Je te plains même... Pour ton cœur
Je sens que des remords la blessure est mortelle !
Ah ! puisse, après les jours de l’abandon,
Ce cœur, plus calme à ton heure suprême,
Te pardonner un crime que moi-même
Je couvrirai de mon pardon !
CLAIRE.
C’est trop ! c’est trop !... J’étais préparée à vos reproches, mais non pas à cette bonté qui m’accable... Laissez-moi mourir à vos pieds, de douleur et de regret.
Elle se jette à ses pieds.
D’ALBE.
Madame ! soyez calme, imitez-moi... Ne vous informez jamais de moi, c’est ma volonté dernière... Adieu, Claire.
CLAIRE.
Oh ! ne m’abandonnez pas !... D’Albe !... mon mari !...

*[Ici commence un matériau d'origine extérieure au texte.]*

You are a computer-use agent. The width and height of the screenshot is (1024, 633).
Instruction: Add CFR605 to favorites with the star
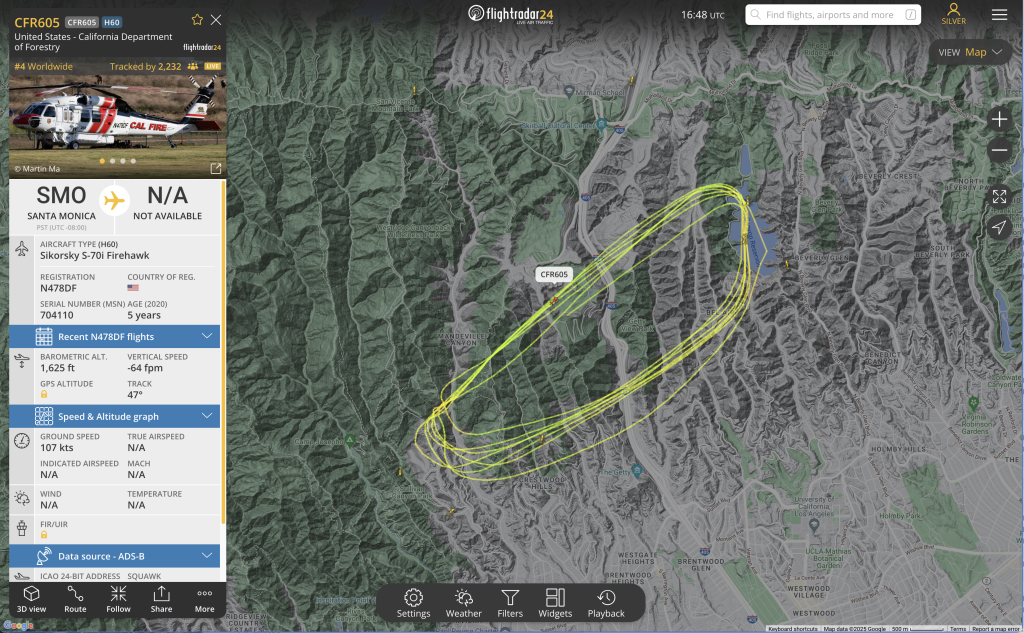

D’Albe revient à elle, avec la plus vive émotion, et comme hésitant.
D’ALBE, avec effort.
Adieu, Madame, adieu !
Il sort précipitamment.
CLAIRE, faisant un pas pour le suivre.
Il me fuit... c’en est fait !... Seule... seule au monde !... Que du moins on ignore à jamais...
Elle se retourne, et aperçoit Soufflot qui ouvre la porte du fond, et regarde d’Albe sortir.
Ah !...
Elle pousse un cri, et tombe évanouie.